Le 30 septembre 2016, Mme Leborgne, professeur documentaliste au lycée Fustel de Coulanges,nous faisait découvrir l’univers ZEBROCK. Drôle de nom : Zèbre Rock ? Ze Brock (lisez « the Brok ») ?
Hum., hum… Intéressant ! Même si nous avions organisé notre progression musicale et artistique avec les élèves historiens des Arts, peut-être valait-il la peine d’aller explorer l’univers de ces drôles d’oiseaux… Leur projet, d’ailleurs, qui consiste à sensibiliser les jeunes gens au fait que la musique qu’ils écoutent n’est pas née avec eux, mais qu’elle résulte d’une lente gestation, musicale mais avant tout sociale, cadrait bien avec la mission de notre option, laquelle propose une histoire « des arts » (dezart, dirait peut-être Zebrock).
Ainsi nous sommes-nous plongés dans l’aventure.  Avec notre groupe de jeunes, nous avons sélectionné parmi la playlist proposée, d’abord trois puis seulement deux œuvres musicales : nous avions retenu d’abord Robert Johnson, Billie Holiday et Bob Dylan. Nous n’avons conservé finalement que les deux derniers pour des raisons plus culturelles qu’artistiques.

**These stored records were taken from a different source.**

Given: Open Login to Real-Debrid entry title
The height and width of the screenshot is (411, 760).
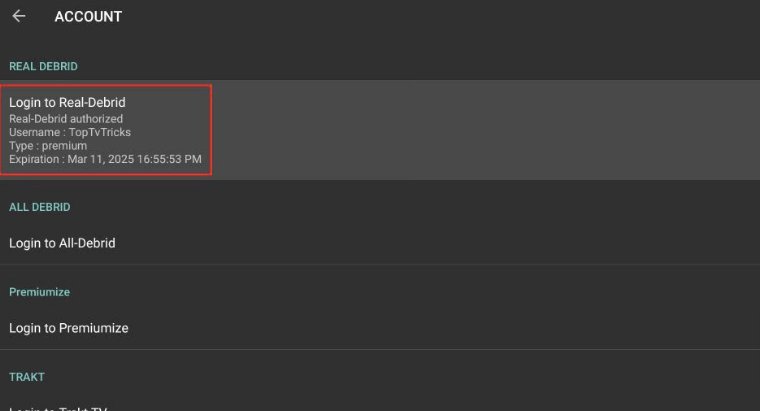Looking at the screenshot, I should tap(67, 102).
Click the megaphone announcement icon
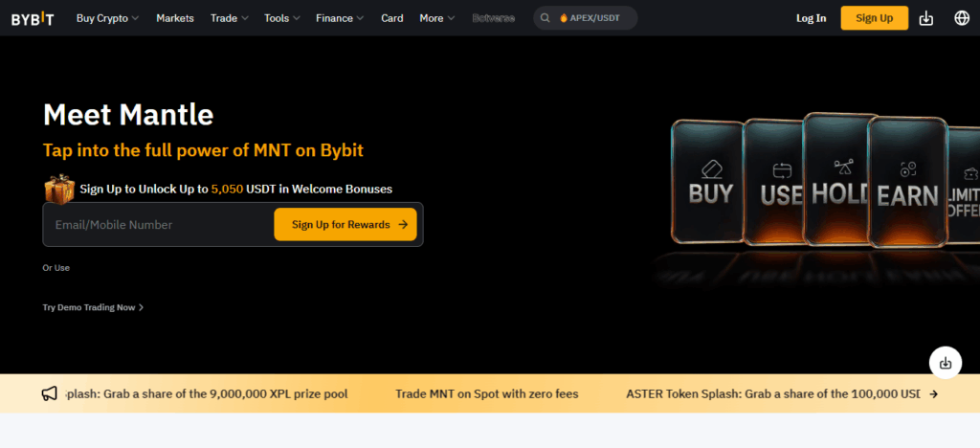This screenshot has height=448, width=980. coord(50,393)
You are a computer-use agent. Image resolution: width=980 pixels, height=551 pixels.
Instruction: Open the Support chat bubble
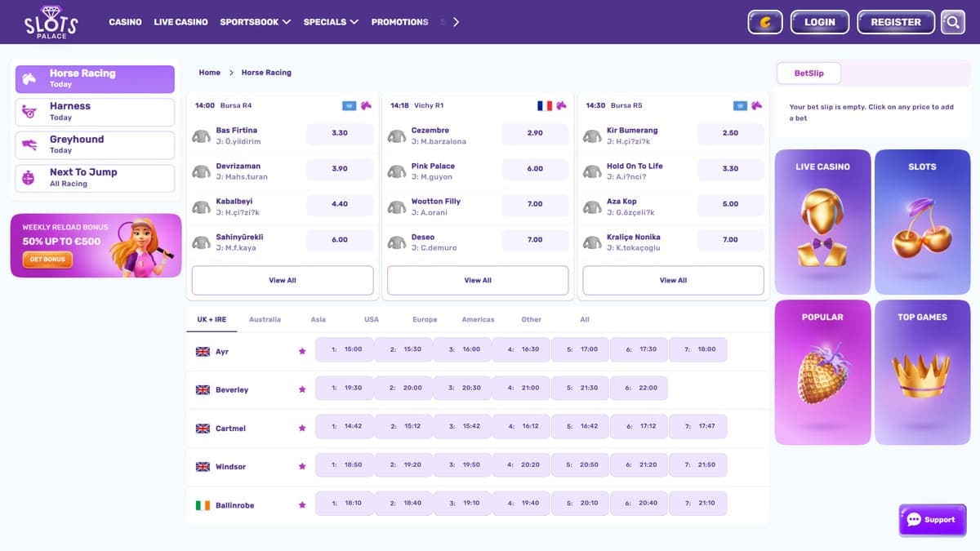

Expliquons-nous ! Strange Fruit (1939), de Mademoiselle Holiday, méritait qu’on s’y arrête, qu’on se renseigne sur le contexte historique et politique de la chanson, puis qu’on médite : paroles, musique et images ; ou plutôt, images, paroles et musique, voire images et vécu, musique et parole, sans « –s » cette fois. A l’étude, nous avons mesuré la dimension de la musique : elle fait plus qu’accompagner un chant, elle fait vivre une histoire, ici une histoire de peuple et une histoire personnelle, tragique. La musique et la voix décuplent l’émotion et le sentiment d’écœurement que nous ressentons envers une certaine sorte d’humanité, monstrueuse. En effet, Strange fruit dénonce  les lynchages subis par les  afro-américains aux États-Unis durant la ségrégation de 1865 à 1960 (ils étaient pendus aux arbres voire brûlés dans le Sud). Après cela l’amour perdu de R. Johnson pouvait paraître léger. En tous cas, il nous semblait un peu dérisoire.

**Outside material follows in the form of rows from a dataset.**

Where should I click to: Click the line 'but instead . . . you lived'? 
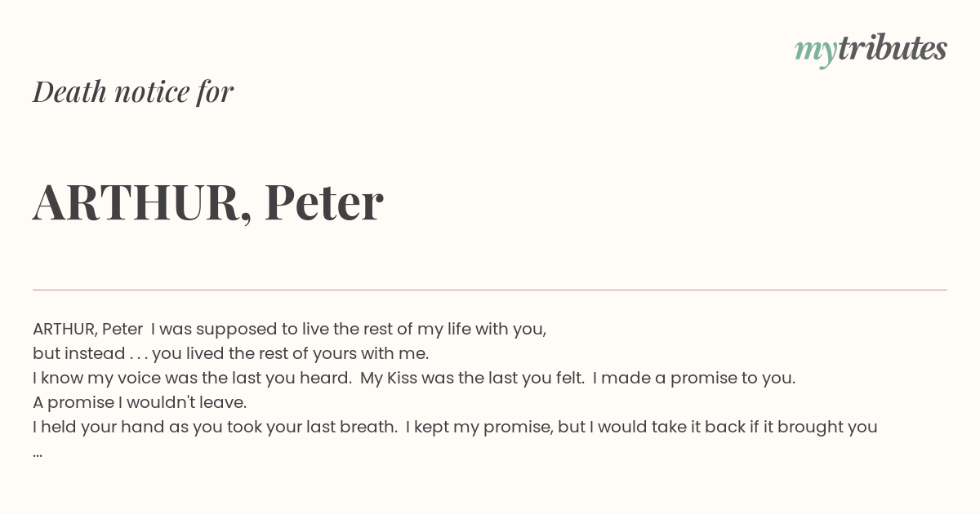coord(230,354)
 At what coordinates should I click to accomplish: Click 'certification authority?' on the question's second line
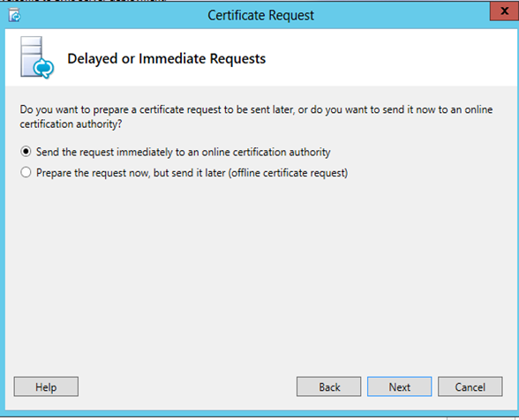(x=71, y=124)
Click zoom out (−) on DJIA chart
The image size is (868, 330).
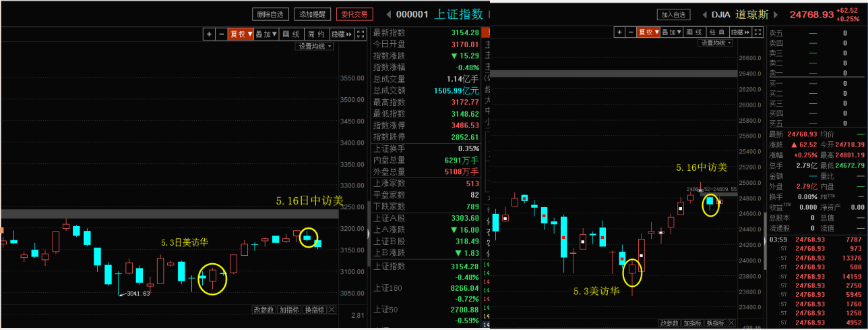tap(631, 32)
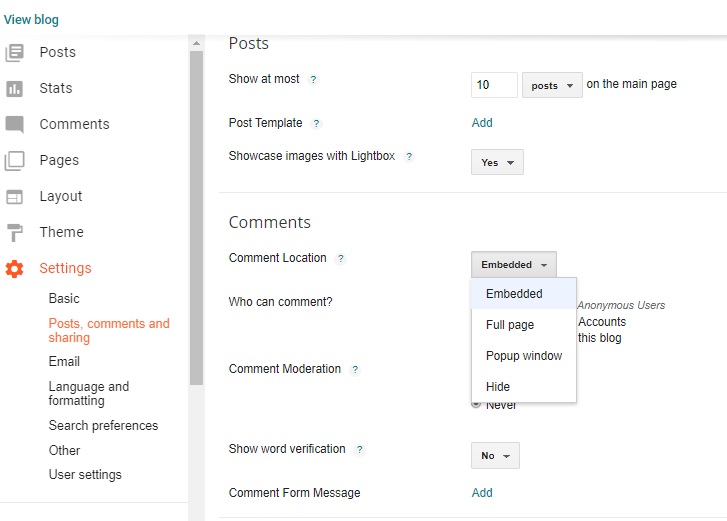Open Showcase images with Lightbox dropdown
Viewport: 727px width, 521px height.
[x=497, y=162]
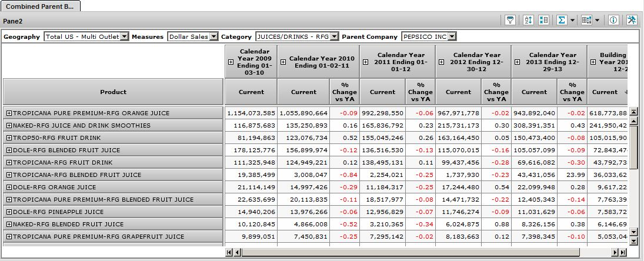Expand Tropicana Pure Premium Orange Juice row

[x=9, y=113]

Le choix de Bob Dylan, quant à lui, était au départ opportuniste. Monsieur Dylan avait reçu le prix Nobel, n’était-ce pas l’occasion de le faire connaître ?

Il s’est avéré que Blowin’in the wind , première « protest song » de Dylan, paraît-il, faisait résonance avec Strange Fruit, puisque derrière les mots de Dylan on peut mettre tous les maux dont on peut tenir l’humanité responsable, en particulier l’indifférence, l’individualisme face à des faits politiques graves comme la ségrégation raciale et la poursuite vaine de la guerre au Viet Nâm.
C’est forts de ces deux analyses que le vendredi 3 février 2017 nous avons assisté à la conférence de Zebrock et de ses musiciens-chanteurs- pédagogues. Pendant trois heures, ils ont retracé l’histoire du rock, ou plutôt une partie de notre histoire à travers l’évolution de la musique. Certains moments ont été particulièrement intenses, nous a-t- il semblé, quand Zebrock abordait une œuvre avec laquelle nous avions fait préalablement connaissance (il y avait alors de la curiosité, accompagnée d’une certaine fierté de savoir déjà quelques bribes de son histoire), ou encore quand le groupe expliquait la musique de certains groupes cultes, comme les Beatles. S’est dégagé également un sentiment de respect pour les artistes qui venaient, avec une grande humilié, nous transmettre leur passion pour la musique. Dans leur simplicité très naturelle, ils nous ont invités à méditer sur le sens de l’art dans son lien à l’histoire.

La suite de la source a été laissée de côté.